Let us try this on the Banana density example. Recall that this density is defined on $R^{2}$ and is given by

\begin{array}{r} π (x) \propto \exp (- \frac{x_{1}^{2}}{10} - \frac{x_{2}^{2}}{10} - 2 (x_{2} - x_{1}^{2})^{2}) . \end{array}

In this case, we have the unnormalised density

\begin{array}{r} γ (x) = \exp (- \frac{x_{1}^{2}}{10} - \frac{x_{2}^{2}}{10} - 2 (x_{2} - x_{1}^{2})^{2}) . \end{array}

We will now choose our proposal as the random walk proposal

\begin{array}{r} q (x^{'} | x) = N (x^{'}; x, σ_{q}^{2} I), \end{array}

where $σ_{q}^{2}$ is a parameter that we can tune. We will also choose the initial state of the chain to be $x_{0} = (0, 0)$ .

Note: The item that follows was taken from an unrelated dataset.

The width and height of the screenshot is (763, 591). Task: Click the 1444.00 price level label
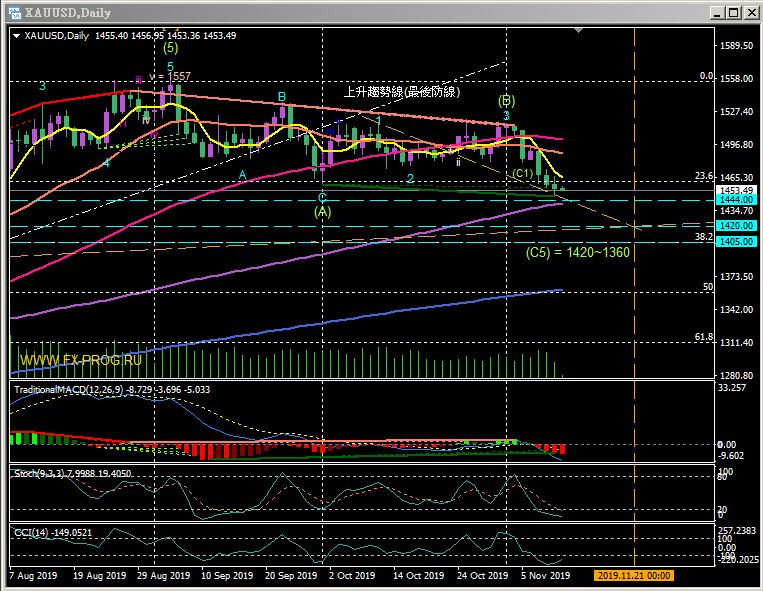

Note that, since $q (x^{'} | x) = q (x | x^{'})$ , the acceptance probability simplifies to

\begin{array}{r} α (x_{n - 1}, x^{'}) = min (1, \frac{π (x^{'})}{π (x_{n - 1})}) . \end{array}

The following code implements the Metropolis-Hastings algorithm for the Banana density.

import numpy as np
import matplotlib.pyplot as plt

rng = np.random.default_rng(24)

# banana function for testing MCMC
def log_gamma(x):
    return -x[0]**2/10 - x[1]**2/10 - 2 * (x[1] - x[0]**2)**2

N = 1000000
samples_RW = np.zeros((2, N))

# initial values
x_1 = 0
x_2 = 0
samples_RW[:, 0] = np.array([x_1, x_2])
# parameters
gamma = 0.005

sigma_rw = 0.5

burnin = 200

for n in range(1, N):
    # random walk
    x_s = samples_RW[:, n-1] + sigma_rw * np.random.randn(2)
    # metropolis
    u = rng.uniform(0, 1)

    if np.log(u) < log_gamma(x_s) - log_gamma(samples_RW[:, n-1]):
        samples_RW[:, n] = x_s
    else:
        samples_RW[:, n] = samples_RW[:, n-1]


# for surf plot banana 2d
x_bb = np.linspace(-4, 4, 100)
y_bb = np.linspace(-2, 6, 100)
X_bb, Y_bb = np.meshgrid(x_bb, y_bb)
Z_bb = np.exp(log_gamma([X_bb, Y_bb]))

plt.figure(figsize=(15, 5))
# make fonts bigger
plt.rcParams.update({'font.size': 20})
plt.subplot(1, 2, 1)
cnt = plt.contourf(X_bb, Y_bb, Z_bb, 100, cmap='RdBu')
plt.title('Target Distribution')

plt.subplot(1, 2, 2)
plt.hist2d(samples_RW[0, burnin:n], samples_RW[1, burnin:n], 100, cmap='RdBu', range=[[-4, 4], [-2, 6]], density=True)
# remove the white edges from plt.hist2d
plt.title('Random Walk Metropolis')
plt.show()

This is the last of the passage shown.